Appendix B: The verb-without-object catalog
The relation-laundering function of structured screening operates partly through grammatical conventions that conceal the labor relation by using intransitive verbs, abstracted objects, or self-directed framings. A non-exhaustive catalog:
- applying — what the applicant does. Intransitive; no object. The grammar conceals that the applying is for an entity whose labor the applicant is supplying.
- being considered — passive voice with vague agent. Conceals which institution is doing the considering, and conceals that "consideration" is the institution's discretionary capture of the labor input.
- under review — passive voice with implicit agent. Same effect.
- in the candidate pool — locational framing. Conceals that the pool is itself the labor force from which value is being extracted.
- exploring opportunities — self-directed activity framing. Conceals that the exploration is being shaped, induced, and harvested by an external apparatus.
- career pathing — abstracted nominalization. The labor performed in pursuit of "a career path" is treated as the worker's own project rather than as production for an institutional system that captures the resulting calibration data.
- demonstrating fit — self-presentation framing. The labor of identity translation (see ERS-001 v0.6, Appendix B) is recast as self-expression rather than as production.

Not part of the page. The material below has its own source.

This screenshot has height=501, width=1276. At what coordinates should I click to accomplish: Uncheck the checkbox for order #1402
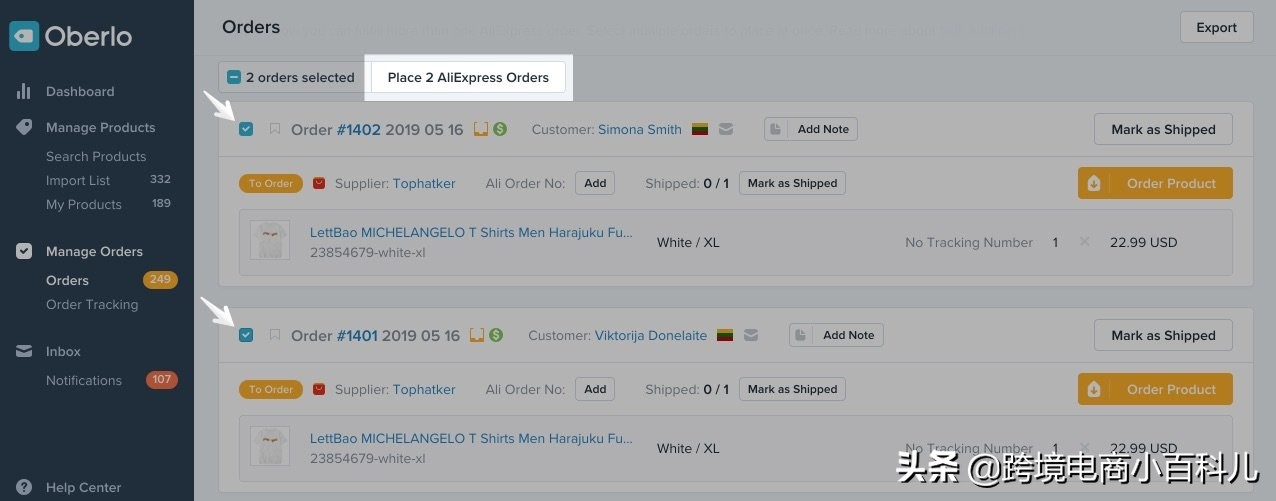246,129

- building a profile — self-construction framing. The profile is being constructed for institutional consumption, not for the applicant's own purposes.
- engagement with the process — activity framing. The engagement is uncompensated labor.
Each verb conceals an object. Naming the objects (the institution that captures the labor; the calibration intelligence the labor produces; the value extracted from the producer) is the first step in restoring the labor relation to visibility.
Appendix C: Cross-references to ERS-001 v0.6
| Section here | Draws on | Notes |
|---|---|---|
| §II (cover story / actual output) | ERS-001 v0.6 §VII | IOC mechanism reframed as production rather than externalization |
| §III (three-party structure) | ERS-001 v0.6 §I claim 5 | Constellation/Anthropic distinction made structurally load-bearing |
| §IV (means of production) | ERS-001 v0.6 §V, §VI | ARC vector reread as labor-power inventory |
| §V (ARC as inventory) | ERS-001 v0.6 §V Definitions | Same vector; reframed accounting position |
| §VI (IOC as transfer mechanism) | ERS-001 v0.6 §VII formula | Same function; sharpened interpretation |
| §VII (AARC) | ERS-001 v0.6 §XI quantification | Per-applicant ARC × pool size; new defined term |
| §VIII (generalization) | ERS-001 v0.6 §IX structural context | Catalog of comparable cases; future ERS-003 candidates |
| §IX (what this is not asking for) | ERS-001 v0.6 §I non-claims | Sharper scope statement |
| §X (funnel as factory) | ERS-001 v0.6 §XIII conclusion | Closing reframe |
| Appendix A (AARC example) | ERS-001 v0.6 §XI | Aggregate version of single-applicant quantification |
| Appendix B (verb catalog) | ERS-001 v0.6 §VIII | Causal-and-structural responsibility extended to grammar |
| Appendix C (this table) | ERS-001 v0.6 (entire) | Companion-piece mapping |
Deposit Information
Series: Extractive Reliance Study 002
Predecessor: ERS-001 v0.6, The Application as Extraction Surface, DOI: 10.5281/zenodo.20330670
Community: Crimson Hexagonal Archive (crimsonhexagonal); Liquidation Studies (liquidation-studies)
License: CC BY 4.0
Document class: Theoretical companion / class-structural analysis
Suggested Citation
Sharks, Lee. The Funnel as Capital: A Semantic Economic Reading of the Application Process. Extractive Reliance Study 002, v0.1. Crimson Hexagonal Archive. May 21, 2026. DOI: 10.5281/zenodo.20330816.